Imagine la escena: un día perfecto, sin vientos, sin nubes, el sueño de todo himalayista. Sin embargo, Juan Pablo decidió bajar. «A mí me dijo que si hubiera seguido no se lo hubiese perdonado», asegura Federico Scheuch. Jonatán, por su parte, cree que el agua no fue la única razón para desistir: «No teníamos el track del Dhaulagiri en el GPS, no llevábamos una cuerda para escalar juntos, ni tampoco tornillos de hielo».
Ese día, Juan Pablo llegó desesperado al campamento de altura y decía que quería volver a subir, pero el equipo del montañista Carlos Soria le hizo una encerrona y lo trataron de convencer para que se quedara. «Hemos visto gente como tú, pero tienes que esperar, no puedes ir solo», le dijeron.
Juan Pablo hizo caso y aceptó su primer fracaso en la montaña. “Él tenía la ética de no dejar solo al compañero, eso te juega en contra», explica Zegers. Como ejemplo de esta filosofía, cita el acuerdo que sellara Reinhold Messner con Peter Habeler en sus ascensos por el Himalaya: si a uno le pasaba algo, el otro se comprometía a seguir adelante, sin asistirlo.
Una leyenda
Juan Pablo era un hombre simple. Le gustaba sonreír, bromear y, sobre todo, escalar. Sus amigos dicen que podría haber tenido más de lo que tenía, pero las cosas materiales poco o nada le interesaban. Sobre sus logros deportivos —donde yace el ego de los montañistas— casi nunca tenía nada que comentar. Se explayaba poco y había que insistir para lograr sacarle más de tres palabras. Juan Pablo tenía un ritmo pausado, que contrastaba con la velocidad de sus piernas en la montaña. Para él, la adversidad era una nube pasajera que más temprano que tarde daría paso a la luz. Vivía intensamente y hacía las cosas a su manera. Se cuestionaba los límites. Siempre tiraba para arriba. Nunca se rendía.

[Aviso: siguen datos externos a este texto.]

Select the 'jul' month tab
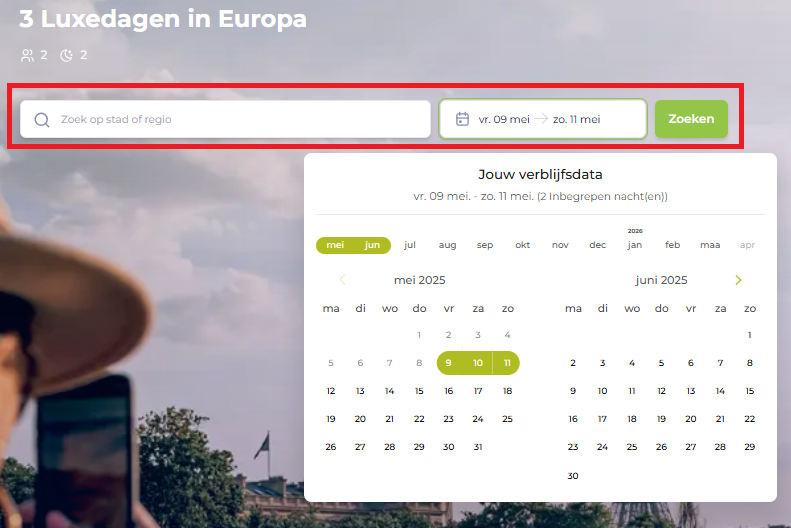Screen dimensions: 791x528 tap(410, 245)
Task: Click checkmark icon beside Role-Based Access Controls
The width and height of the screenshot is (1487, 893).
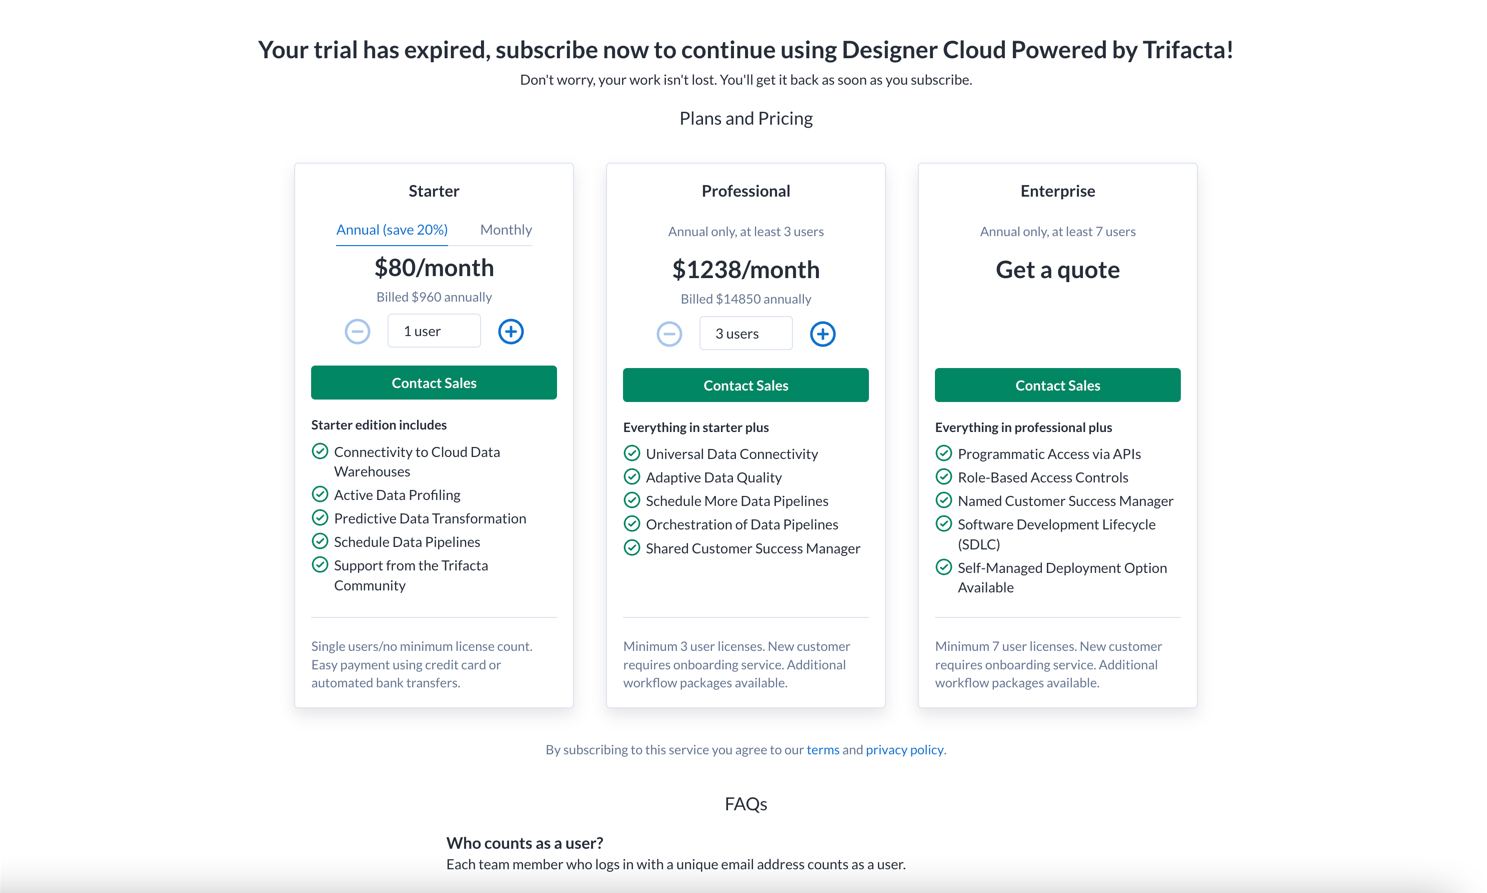Action: pos(943,477)
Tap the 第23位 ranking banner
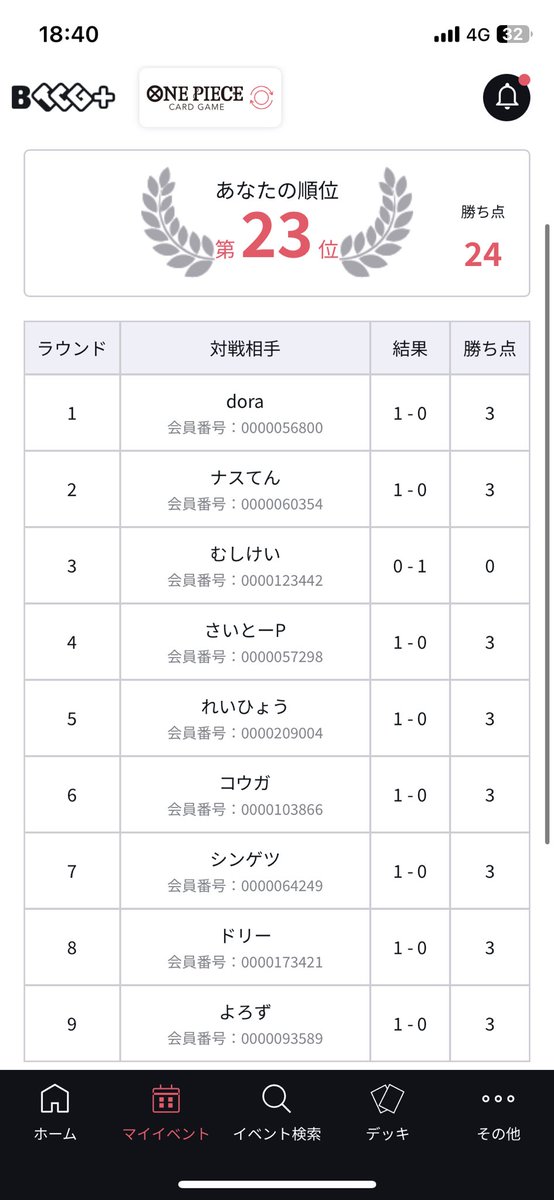Image resolution: width=554 pixels, height=1200 pixels. coord(277,224)
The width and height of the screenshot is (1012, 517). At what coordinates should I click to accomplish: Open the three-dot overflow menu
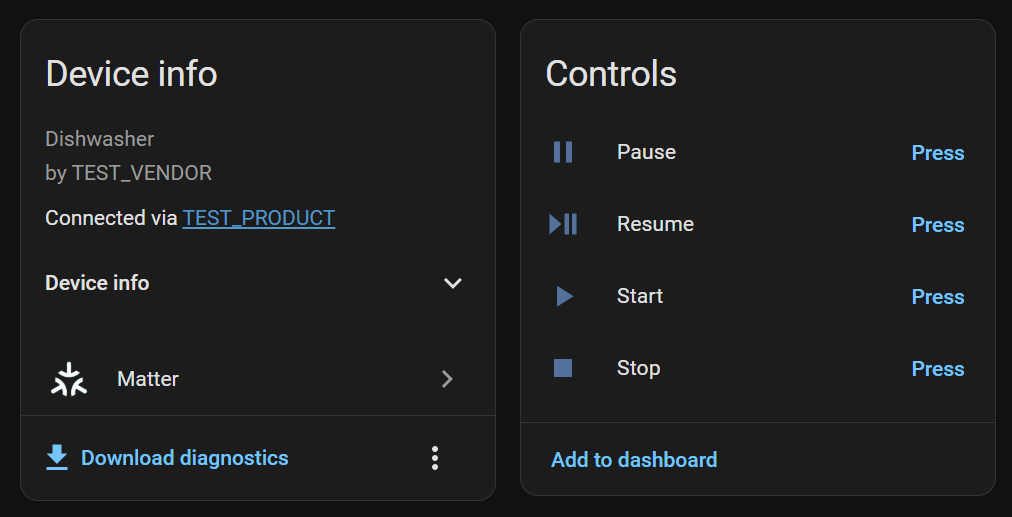(434, 458)
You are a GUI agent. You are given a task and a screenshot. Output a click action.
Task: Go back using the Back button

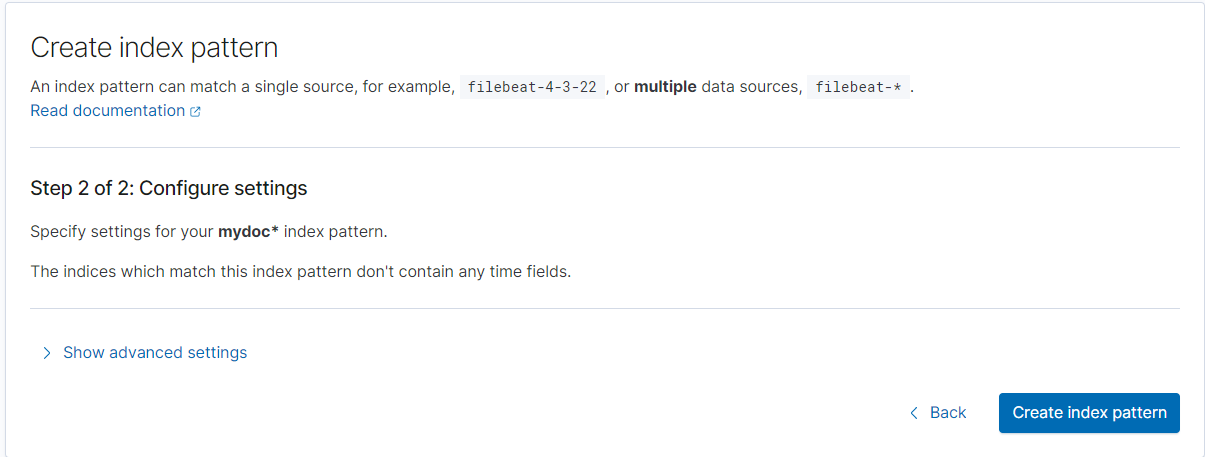[938, 413]
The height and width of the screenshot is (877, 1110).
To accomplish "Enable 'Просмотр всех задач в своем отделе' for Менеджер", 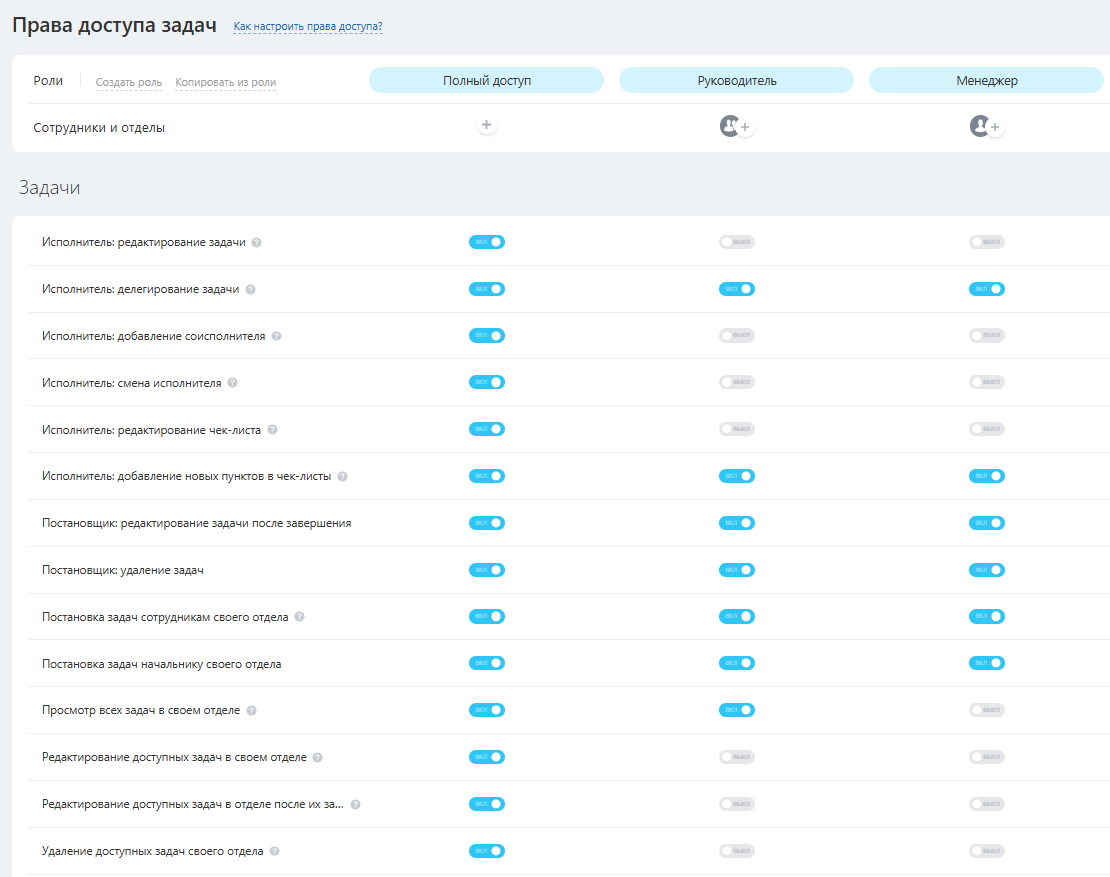I will pos(986,710).
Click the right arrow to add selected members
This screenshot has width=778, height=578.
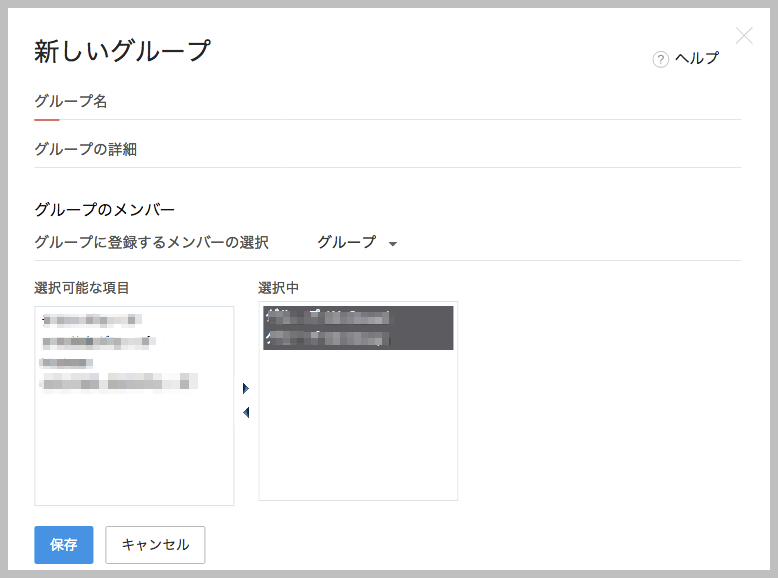click(246, 388)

En el Manquehue, su querido cerro, yace una placa en su memoria. La instalaron sus familiares y amigos para homenajearlo. Aquel día, llegaron muchas personas, incluso aquellas que por falta de estado físico pensaron que no lo lograrían.
«Juan Pablo cambió muchas vidas», dijeron algunos. «Ojalá que esto motive a la gente a subir el cerro», dijo otro.
Días después, instalaron una segunda placa en el cerro El Plomo. Quién sabe, quizás algún día se creará la ruta «Juan Pablo Mohr», comenzando en las faldas del bosque nativo del Manquehue, ascendiendo luego los glaciares del cerro El Plomo y finalmente, cruzando los valles de las 16 montañas más altas de cada región del país.
Juan Pablo, seguramente, sonreiría desde el cielo.